EXERCISE GOAL :: What are the lines from the top of the entries through the one with "Given: Click the PBX Configuration icon"? Write them out exactly, with no pictures.

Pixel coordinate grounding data

━━━━━━━━━━━━━━━━━━━━━━━━━━━━━━

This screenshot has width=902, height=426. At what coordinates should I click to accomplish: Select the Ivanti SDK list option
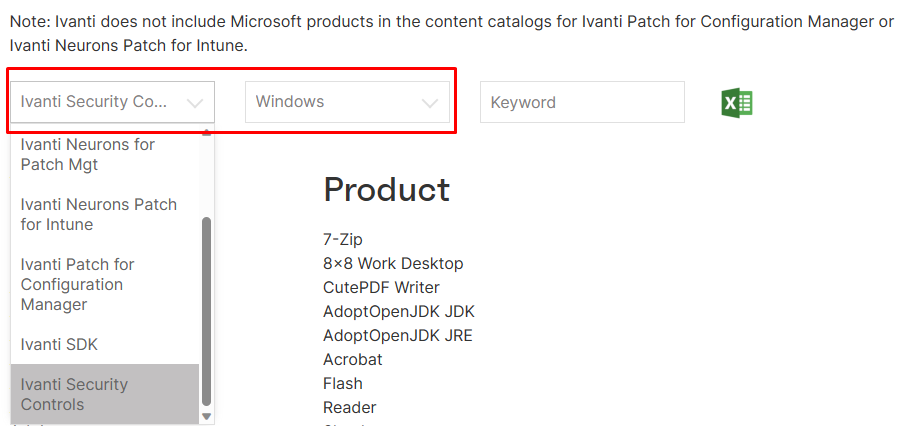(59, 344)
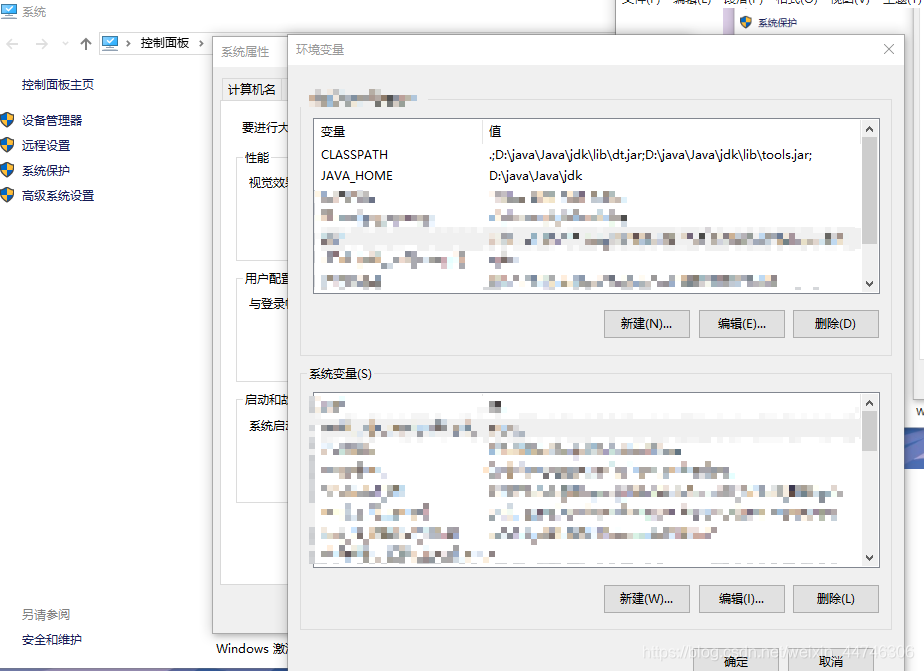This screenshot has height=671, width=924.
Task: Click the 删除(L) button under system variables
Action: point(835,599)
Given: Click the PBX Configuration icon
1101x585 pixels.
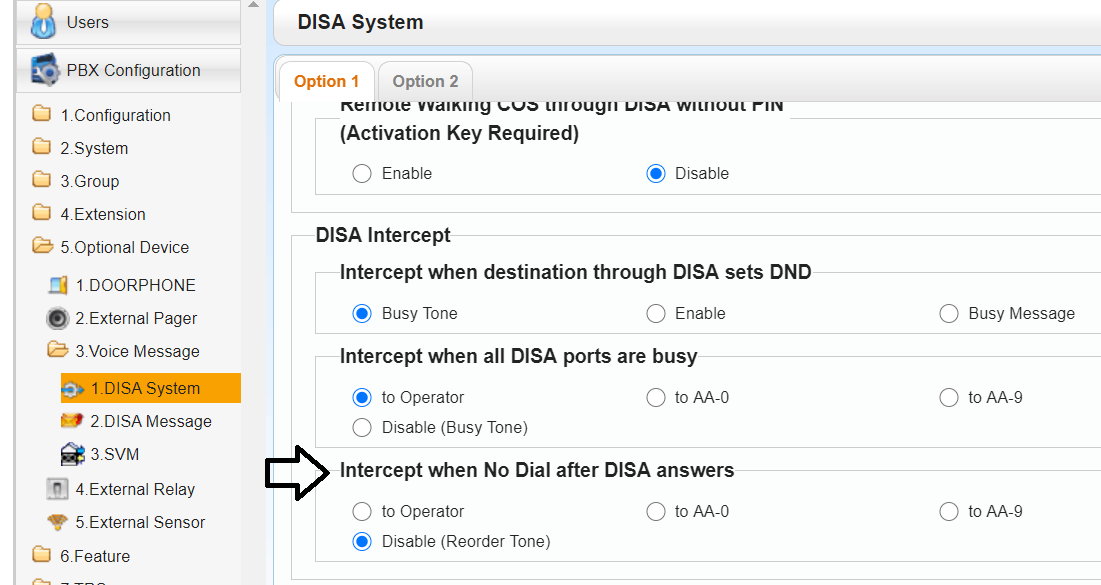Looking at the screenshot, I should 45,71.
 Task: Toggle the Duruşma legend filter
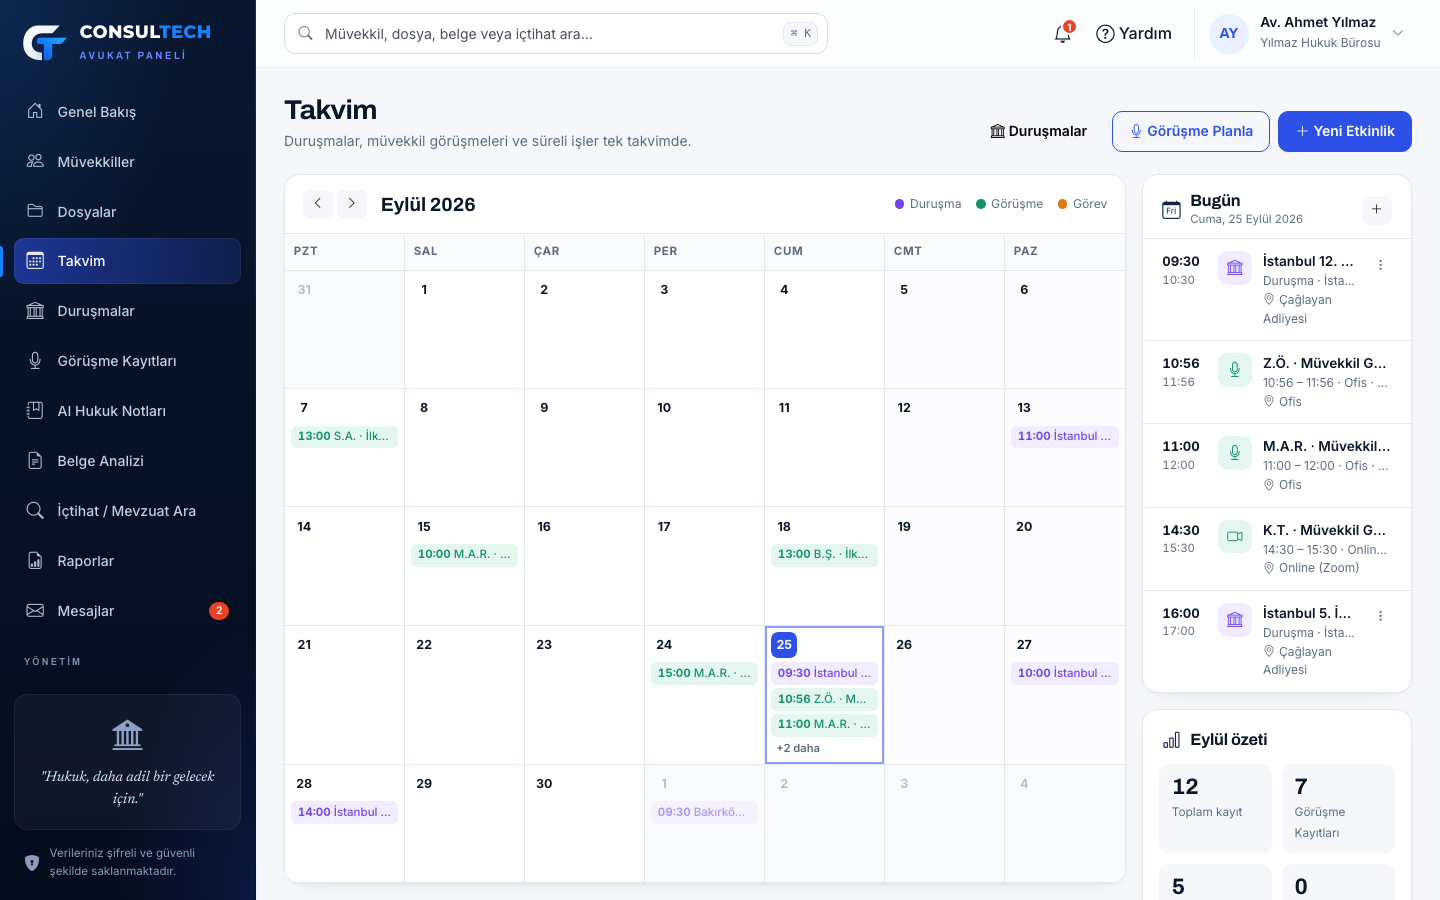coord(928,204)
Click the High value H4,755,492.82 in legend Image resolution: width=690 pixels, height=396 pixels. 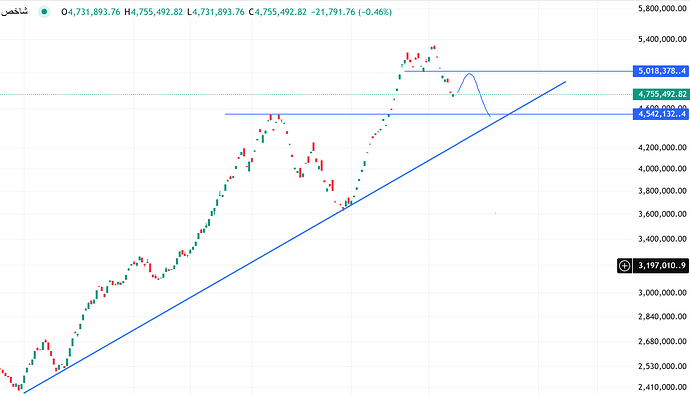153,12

━━━━━━━━━━━━━━━━━━━━━━━━━━━━━━

EXERCISE RESPONSE ::
This screenshot has width=902, height=426. At what coordinates should I click to accomplish: Select the Ivanti SDK list option
(59, 344)
This screenshot has height=671, width=924.
Task: Click the 删除(L) button under system variables
Action: point(835,599)
Given: Click the PBX Configuration icon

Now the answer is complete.